PowerEdge M1000e Chassis Management Controller (CMC) acts as a network power switch of sorts. You configure a single IP address on the CMC, and connect to that IP for management. Individual blade slots can be powered up or down as needed.

NOTE: At the time of this writing, there is a bug that prevents the CMC from powering the blade back up after it is fenced. To recover from a fenced outage, manually power the blade on (or connect to the CMC and issue the command racadm serveraction -m server-# powerup). New code available for testing can correct this behavior.

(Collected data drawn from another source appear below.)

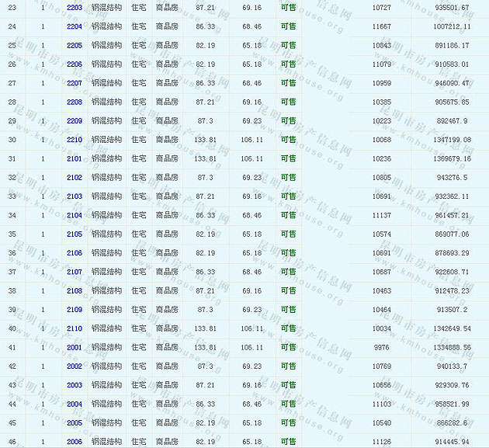The image size is (489, 448).
Task: Click room number 2101 link
Action: [x=75, y=158]
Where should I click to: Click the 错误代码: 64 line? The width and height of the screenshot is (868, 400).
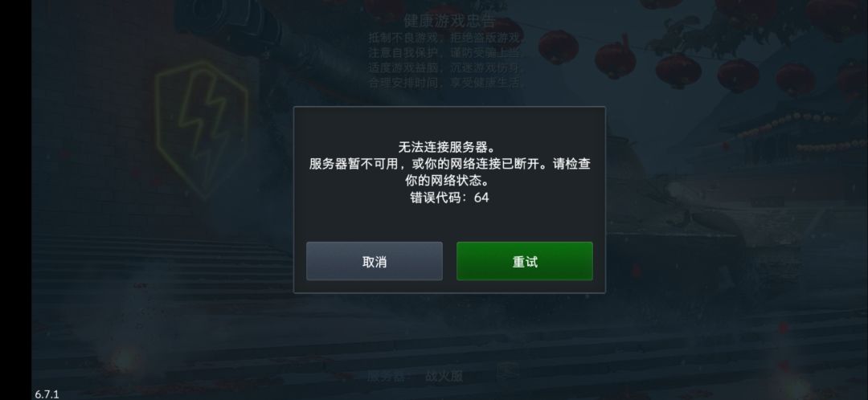[449, 198]
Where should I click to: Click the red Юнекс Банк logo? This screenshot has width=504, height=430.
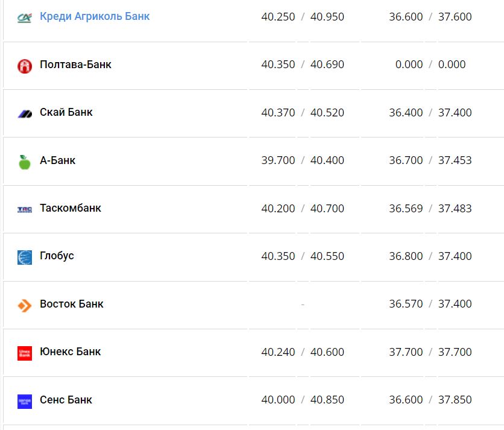25,353
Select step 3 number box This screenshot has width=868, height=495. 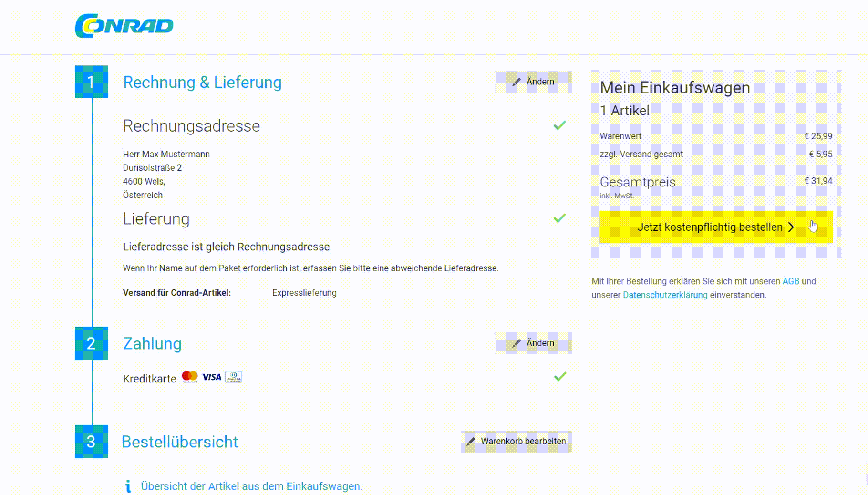click(91, 442)
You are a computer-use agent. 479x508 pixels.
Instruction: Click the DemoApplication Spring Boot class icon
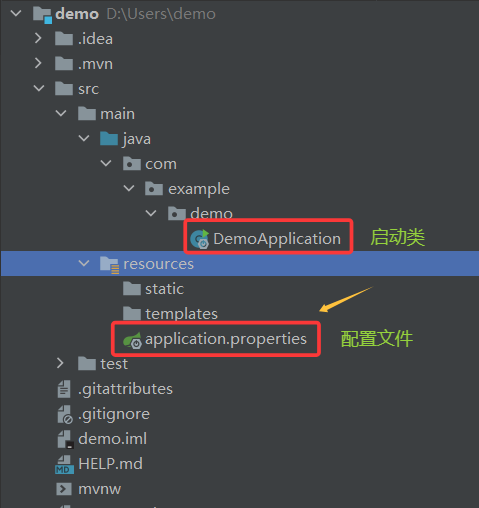(x=199, y=239)
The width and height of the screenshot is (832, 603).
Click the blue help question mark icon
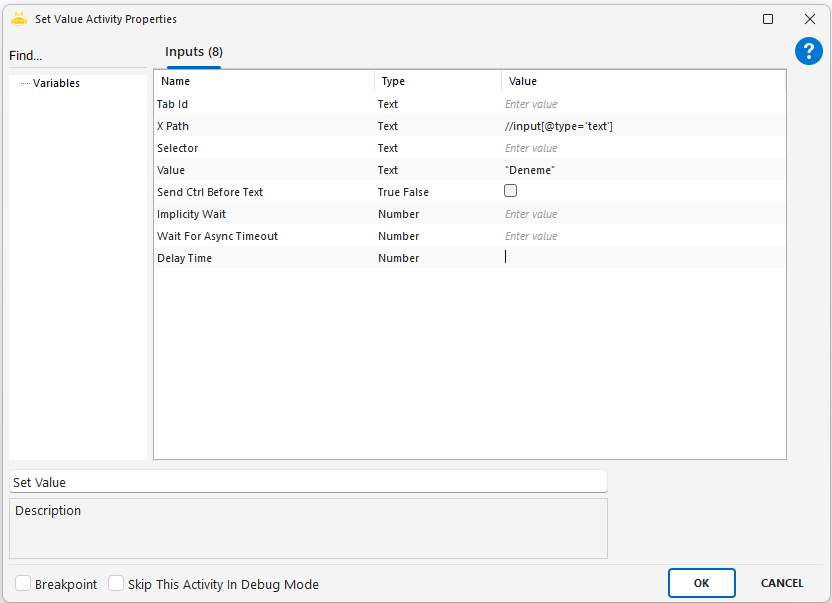coord(808,52)
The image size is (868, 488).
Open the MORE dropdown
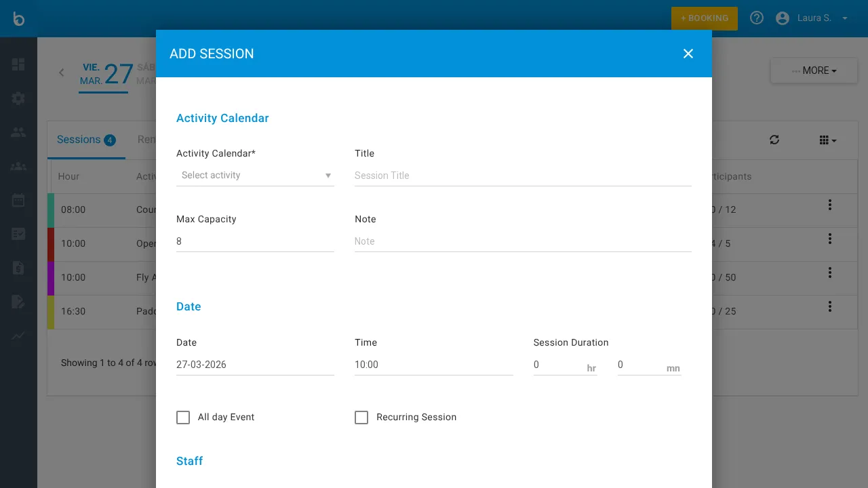[x=813, y=70]
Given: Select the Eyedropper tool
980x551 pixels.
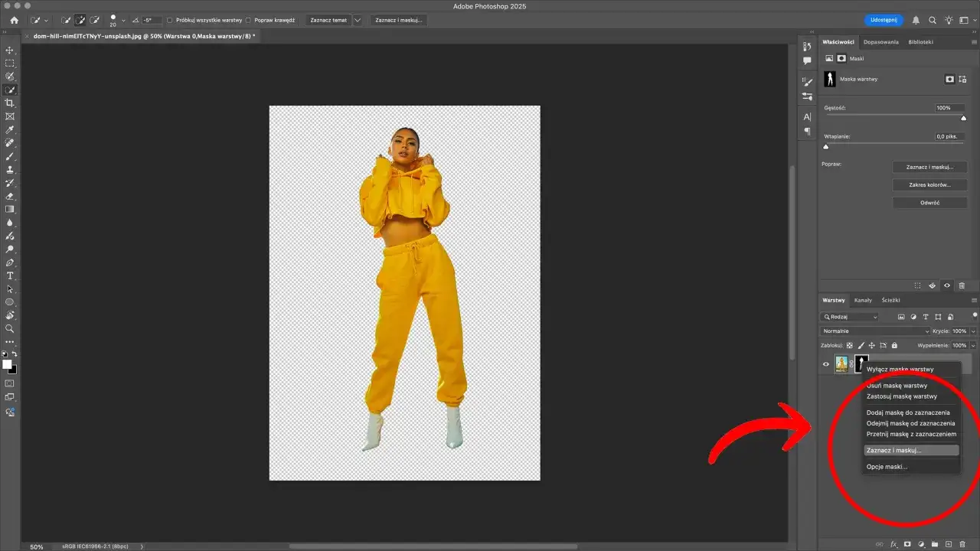Looking at the screenshot, I should (x=10, y=130).
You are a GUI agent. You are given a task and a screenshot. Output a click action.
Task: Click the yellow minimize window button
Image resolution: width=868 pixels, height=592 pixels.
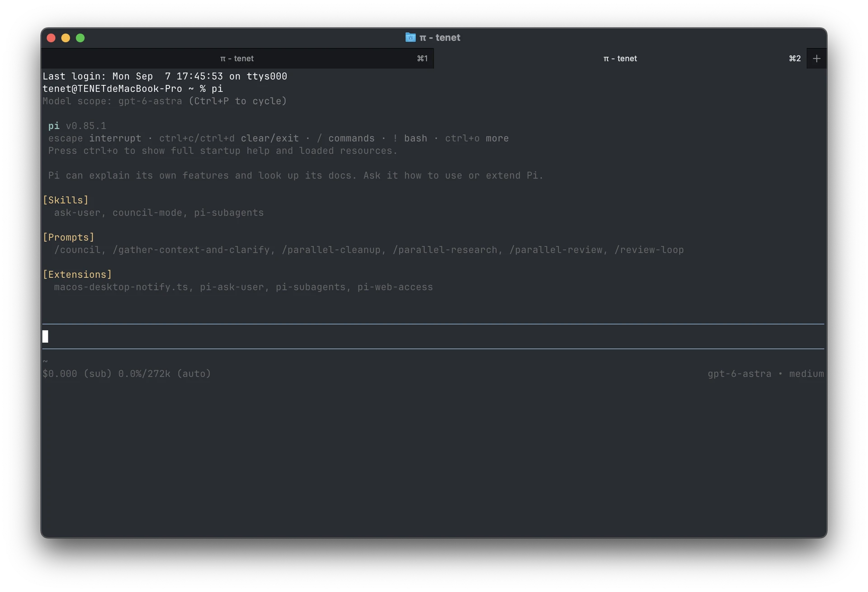(x=66, y=38)
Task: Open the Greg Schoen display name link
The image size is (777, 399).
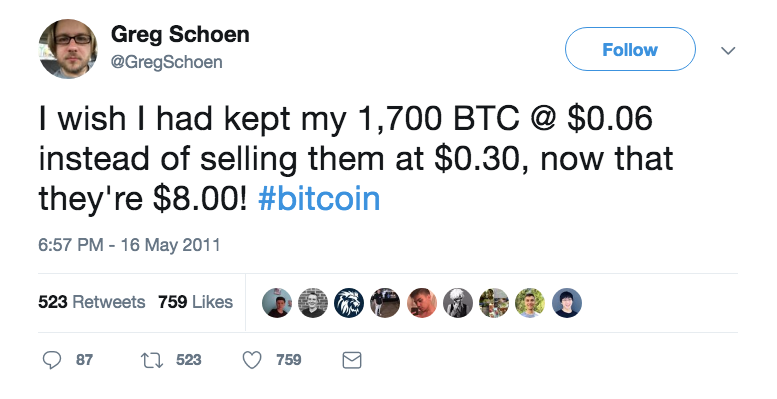Action: [180, 35]
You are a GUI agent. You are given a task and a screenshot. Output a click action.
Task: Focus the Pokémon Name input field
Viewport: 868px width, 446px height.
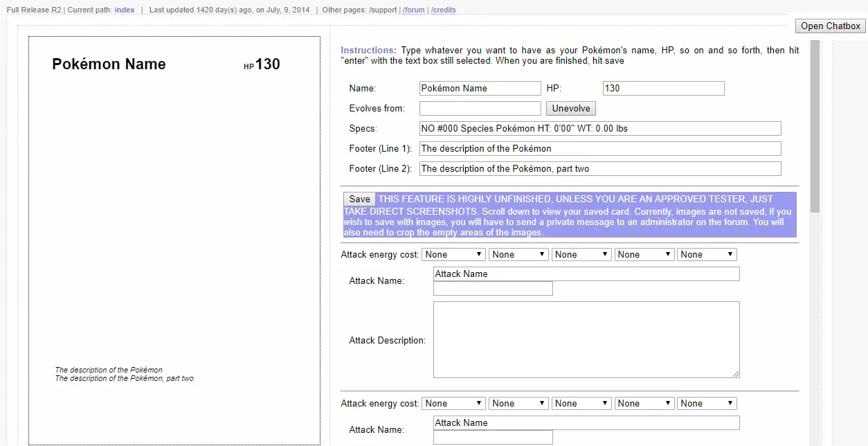coord(480,89)

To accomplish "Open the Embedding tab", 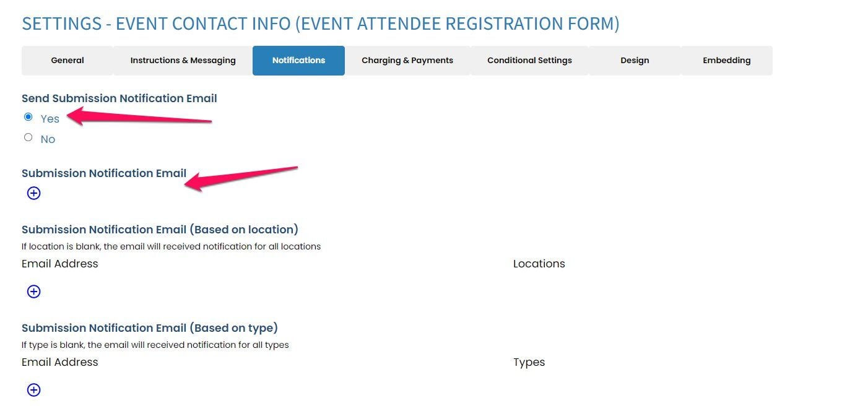I will (726, 61).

See Bug 466788 for beta code and further discussions on this issue.

NOTE: Using the individual iDRAC on each Dell Blade is not supported at this time. Instead use the Dell CMC as described in this section. If desired, you may configure IPMI as your secondary fencing method for individual Dell Blades. For information on support of the Dell iDRAC, see Bug 496748.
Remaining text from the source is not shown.